PROBLEM DETAILS: Your task is to copy every line of this material exactly.

SUPPLIED MATERIAL:
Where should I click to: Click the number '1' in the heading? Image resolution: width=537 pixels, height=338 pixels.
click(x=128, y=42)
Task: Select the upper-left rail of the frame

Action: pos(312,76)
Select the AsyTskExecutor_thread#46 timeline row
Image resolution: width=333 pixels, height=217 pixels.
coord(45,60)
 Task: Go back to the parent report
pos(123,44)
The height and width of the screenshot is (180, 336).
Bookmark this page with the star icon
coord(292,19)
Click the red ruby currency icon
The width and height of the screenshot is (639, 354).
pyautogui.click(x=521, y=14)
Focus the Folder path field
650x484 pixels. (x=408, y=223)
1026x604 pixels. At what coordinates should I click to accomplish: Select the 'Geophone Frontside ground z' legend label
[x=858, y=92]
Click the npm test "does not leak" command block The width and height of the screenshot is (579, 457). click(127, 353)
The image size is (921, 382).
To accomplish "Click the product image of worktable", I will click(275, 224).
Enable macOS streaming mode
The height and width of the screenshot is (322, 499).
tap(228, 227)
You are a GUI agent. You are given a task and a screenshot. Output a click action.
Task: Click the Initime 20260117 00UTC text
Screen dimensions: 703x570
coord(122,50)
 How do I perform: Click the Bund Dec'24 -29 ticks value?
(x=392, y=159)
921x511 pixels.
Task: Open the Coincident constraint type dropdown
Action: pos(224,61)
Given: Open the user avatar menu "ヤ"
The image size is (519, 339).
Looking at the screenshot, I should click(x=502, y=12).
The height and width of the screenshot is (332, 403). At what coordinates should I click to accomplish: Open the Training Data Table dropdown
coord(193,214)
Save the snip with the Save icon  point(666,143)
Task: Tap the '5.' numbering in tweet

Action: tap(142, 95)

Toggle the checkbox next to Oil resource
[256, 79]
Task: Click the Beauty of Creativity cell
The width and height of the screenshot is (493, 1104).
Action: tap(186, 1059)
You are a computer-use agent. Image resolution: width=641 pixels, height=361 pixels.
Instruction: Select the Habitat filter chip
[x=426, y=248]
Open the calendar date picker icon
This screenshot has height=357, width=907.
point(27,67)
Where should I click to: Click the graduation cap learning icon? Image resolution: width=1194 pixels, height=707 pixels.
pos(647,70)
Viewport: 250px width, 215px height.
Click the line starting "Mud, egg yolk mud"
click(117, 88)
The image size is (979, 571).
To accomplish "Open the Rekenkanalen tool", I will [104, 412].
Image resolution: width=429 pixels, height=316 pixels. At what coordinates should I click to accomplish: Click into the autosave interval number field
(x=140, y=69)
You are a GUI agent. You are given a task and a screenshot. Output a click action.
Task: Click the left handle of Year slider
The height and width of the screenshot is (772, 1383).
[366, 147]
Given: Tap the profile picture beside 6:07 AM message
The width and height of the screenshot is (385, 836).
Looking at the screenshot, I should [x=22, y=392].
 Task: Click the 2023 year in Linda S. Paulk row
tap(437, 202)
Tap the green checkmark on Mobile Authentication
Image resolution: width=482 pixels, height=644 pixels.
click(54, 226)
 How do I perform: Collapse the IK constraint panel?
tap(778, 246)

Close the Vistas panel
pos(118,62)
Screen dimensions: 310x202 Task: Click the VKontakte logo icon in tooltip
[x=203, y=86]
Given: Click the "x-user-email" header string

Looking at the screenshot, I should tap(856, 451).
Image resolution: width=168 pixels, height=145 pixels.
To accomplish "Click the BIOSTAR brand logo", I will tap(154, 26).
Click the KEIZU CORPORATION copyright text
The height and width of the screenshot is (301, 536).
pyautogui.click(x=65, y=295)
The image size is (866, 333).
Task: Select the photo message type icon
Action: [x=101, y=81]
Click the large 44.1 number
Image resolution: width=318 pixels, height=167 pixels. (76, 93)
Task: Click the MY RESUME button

WRITTEN RESPONSE:
Where should I click to: Click the number '1' in the heading? Image resolution: width=537 pixels, height=338 pixels.
click(x=128, y=42)
Task: Select the upper-left rail of the frame

Action: pos(312,76)
Select the AsyTskExecutor_thread#46 timeline row
Image resolution: width=333 pixels, height=217 pixels.
coord(45,60)
 Task: Go back to the parent report
pos(123,44)
The height and width of the screenshot is (180, 336).
Bookmark this page with the star icon
coord(292,19)
Click the red ruby currency icon
The width and height of the screenshot is (639, 354).
pyautogui.click(x=521, y=14)
Focus the Folder path field
650x484 pixels. (x=408, y=223)
1026x604 pixels. At what coordinates should I click to accomplish: Select the 'Geophone Frontside ground z' legend label
[x=858, y=92]
Click the npm test "does not leak" command block The width and height of the screenshot is (579, 457). click(127, 353)
The image size is (921, 382).
To accomplish "Click the product image of worktable", I will click(275, 224).
Enable macOS streaming mode
The height and width of the screenshot is (322, 499).
tap(228, 227)
You are a GUI agent. You are given a task and a screenshot. Output a click action.
Task: Click the Initime 20260117 00UTC text
Screen dimensions: 703x570
coord(122,50)
 How do I perform: Click the Bund Dec'24 -29 ticks value?
(x=392, y=159)
921x511 pixels.
Task: Open the Coincident constraint type dropdown
Action: pos(224,61)
Given: Open the user avatar menu "ヤ"
The image size is (519, 339).
Looking at the screenshot, I should click(x=502, y=12).
The height and width of the screenshot is (332, 403). At what coordinates should I click to accomplish: Open the Training Data Table dropdown
coord(193,214)
Save the snip with the Save icon  point(666,143)
Task: Tap the '5.' numbering in tweet

Action: tap(142, 95)

Toggle the checkbox next to Oil resource
[256, 79]
Task: Click the Beauty of Creativity cell
The width and height of the screenshot is (493, 1104).
Action: tap(186, 1059)
You are a computer-use agent. Image resolution: width=641 pixels, height=361 pixels.
Instruction: Select the Habitat filter chip
[x=426, y=248]
Open the calendar date picker icon
This screenshot has height=357, width=907.
point(27,67)
Where should I click to: Click the graduation cap learning icon? Image resolution: width=1194 pixels, height=707 pixels.
pos(647,70)
Viewport: 250px width, 215px height.
Click the line starting "Mud, egg yolk mud"
click(117, 88)
The image size is (979, 571).
To accomplish "Open the Rekenkanalen tool", I will [104, 412].
Image resolution: width=429 pixels, height=316 pixels. At what coordinates should I click to accomplish: Click into the autosave interval number field
(x=140, y=69)
You are a GUI agent. You are given a task and a screenshot. Output a click action.
Task: Click the left handle of Year slider
The height and width of the screenshot is (772, 1383).
[366, 147]
Given: Tap the profile picture beside 6:07 AM message
The width and height of the screenshot is (385, 836).
Looking at the screenshot, I should [x=22, y=392].
 Task: Click the 2023 year in Linda S. Paulk row
tap(437, 202)
Tap the green checkmark on Mobile Authentication
Image resolution: width=482 pixels, height=644 pixels.
click(54, 226)
 How do I perform: Collapse the IK constraint panel?
tap(778, 246)

Close the Vistas panel
pos(118,62)
Screen dimensions: 310x202 Task: Click the VKontakte logo icon in tooltip
[x=203, y=86]
Given: Click the "x-user-email" header string

Looking at the screenshot, I should tap(856, 451).
Image resolution: width=168 pixels, height=145 pixels.
To accomplish "Click the BIOSTAR brand logo", I will tap(154, 26).
Click the KEIZU CORPORATION copyright text
The height and width of the screenshot is (301, 536).
pyautogui.click(x=65, y=295)
The image size is (866, 333).
Task: Select the photo message type icon
Action: [x=101, y=81]
Click the large 44.1 number
Image resolution: width=318 pixels, height=167 pixels. (76, 93)
Task: Click the MY RESUME button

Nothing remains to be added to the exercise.